Exercise stress test

The volunteers underwent a submaximal exercise stress test (70–85% HRmax) to evaluate whether they were fit to participate in the study. The test was carried out on visit 2 within 20–25 days of hospital discharge in the morning hours (11 am to 12 pm). They were instructed to refrain from smoking, alcoholic and caffeinated beverage consumption and moderate to intense physical exertion within 24 h of exercise stress test and continue taking their medication. It was performed at ICFUC stress testing laboratory using a treadmill (Inbramed, Porto Alegre, Brazil) and ErgoPC 13 software according to Bruce protocol or a ramp protocol based on to the patient's profile and a previously established testing routine.

Doppler echocardiography and ultrasound of carotid and vertebral arteries

On visit 3 (three days after the exercise stress test), the participants underwent imaging assessments at ICFUC Clinical Research Laboratory in the morning hours (8 am to 12 pm). They were asked to continue taking their medication. The same evaluator (D.K.) blind to intervention allocation performed all examinations using a Philips Medical Systems’ EnVisor ultrasound system (Bothell, WA/USA). Left ventricular (LV) volumes were measured using Simpson’s rule formula (biplane method). Left ventricular end-systolic volume (ESV) and end-diastolic volume (EDV) were adjusted for body surface area (ESVI and EDVI). We assessed the following transthoracic echocardiographic parameters: ventricle and atrium sizes; wall thickness and contractile function; valve structure and functions; large vessels (aorta, pulmonary arteries, vena cava, and pulmonary veins); segmental and global systolic and diastolic function; and pulmonary artery and right atrium pressure [30].

The same evaluator (N.L.B.) blind to intervention allocation performed all ultrasound examinations of carotid and vertebral arteries. The extracranial segments of right and left carotid arteries were examined for atherosclerotic plaques. Common, internal and external carotid arteries were examined using color Doppler flow imaging and flow velocities were measured using pulsed Doppler ultrasound. We assessed carotid artery stenosis based on the 2003 Consensus [31] by analyzing peak systolic velocity (PSV), internal carotid artery (ICA), common carotid artery (CCA) and end-diastolic velocity (EDVe) as follows: (1) < 50% carotid stenosis: ICA PSV < 125 cm/s; carotid plaque with < 50% cross-sectional luminal narrowing; (2) 50%–69% carotid stenosis: ICA PSV 125–230 cm/s; plaque with ≥ 50% cross-sectional luminal narrowing; (3) ≥ 70% carotid stenosis: ICA PSV > 230 cm/s; plate with > 50% cross-sectional luminal narrowing; (4) carotid sub-occlusion: PSV variables; plate with large carotid sub-occlusion; (5) carotid occlusion: no detectable patent lumen and flow. Other additional parameters were also assessed: (1) < 50% carotid stenosis: PSV to ICA/CCA ratio < 2 and EDVe < 40 cm/s; (2) 50%–69% carotid stenosis: PSV to ICA/CCA ratio 2 to 4 and EDVe 40–100 cm/s; (3) ≥ 70% carotid stenosis: PSV to ICA/CCA ratio > 4 and EDVe > 100 cm/s.

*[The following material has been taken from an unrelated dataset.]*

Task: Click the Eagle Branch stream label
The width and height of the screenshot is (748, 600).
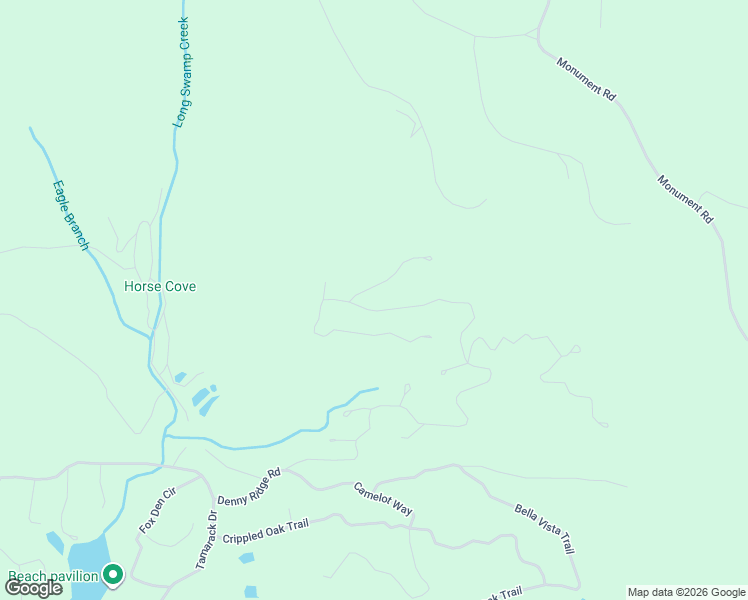Action: [71, 215]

Maximal voluntary contraction

Maximal voluntary contraction (MVC) was assessed on visit 3 (ICFUC Clinical Research Laboratory) in the morning hours (8:30 to 11:30 am). The participants were asked not to change their eating habits and sleep hours and continue taking their medication. An analog hand dynamometer was used to measure isometric grip strength (Jamar, Chicago, USA). The participants held a handgrip device while sitting upright with feet flat on the floor and at the evaluator’s command performed a single maximal contraction of the hand flexor muscles with each hand, one at a time, to determine MVC. Three attempts were made with each hand, with intervals of 3 min between each, and the highest MVC values were recorded for each hand.

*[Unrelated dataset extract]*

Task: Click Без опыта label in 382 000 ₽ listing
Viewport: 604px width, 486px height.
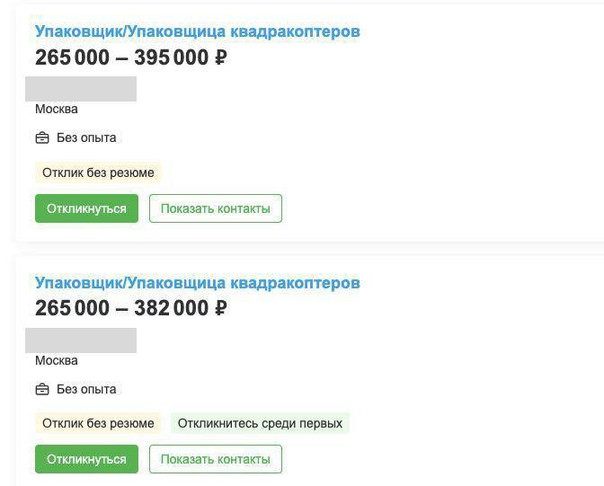Action: coord(86,389)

Brachial artery flow-mediated dilation

Endothelial function of the brachial artery was assessed non-invasively using a high-resolution ultrasound device (Esaote MyLab™ 70 XVision; Genoa, Italy) 10 min before and 10 min after each exercise session in the morning hours (8:30–9 am) at the study laboratory. The participants were instructed to refrain from smoking, alcoholic and caffeinated beverage consumption and moderate to intense physical exertion within 24 h of FMD assessment and continue taking their medication. Longitudinal images of brachial artery walls were captured with a high frequency transducer at 7–12 MHz according to Thijssen et al. (2011). Doppler ultrasound video signals were captured at each step by a USB video card (EasyCAPture; China) connected to a computer for simultaneous recording and subsequent offline processing using a detection software (Cardiovasculare Suit™, Pisa, Italy). Baseline video signals were recorded for 1 min. Then, a fast deflation cuff (Incoterm™ EC500; Porto Alegre, Brazil) was placed on the participant’s forearm 5 cm distal to the cubital fossa and inflated to a pressure of 200 mmHg for 5 min. After cuff deflation, brachial artery video signals were recorded for 3 min. Blood flow was calculated at 30 Hz from synchronized arterial diameter and velocity data. FMD was calculated as the relative percent change in peak diameter following cuff deflation relative to the preceding baseline diameter.

Pulse wave velocity

Central and peripheral blood pressure and PWV were measured 10 min before and 10 min after each intervention and immediately after FMD measurements using a validated oscillometric blood pressure measurement device (Mobil-O-Graph 24 h PWA Monitor®, IEM GmbH, Stolberg, Germany) [33, 34] at ICFUC Clinical Research Laboratory. With the cuff placed around the participant's arm, three automated readings were made at intervals of 3 min. The instrument measured and calculated central systolic blood pressure (cSBP), central diastolic blood pressure (cDBP) and PWV. PWV estimates were derived from in-built ARCSolver algorithms.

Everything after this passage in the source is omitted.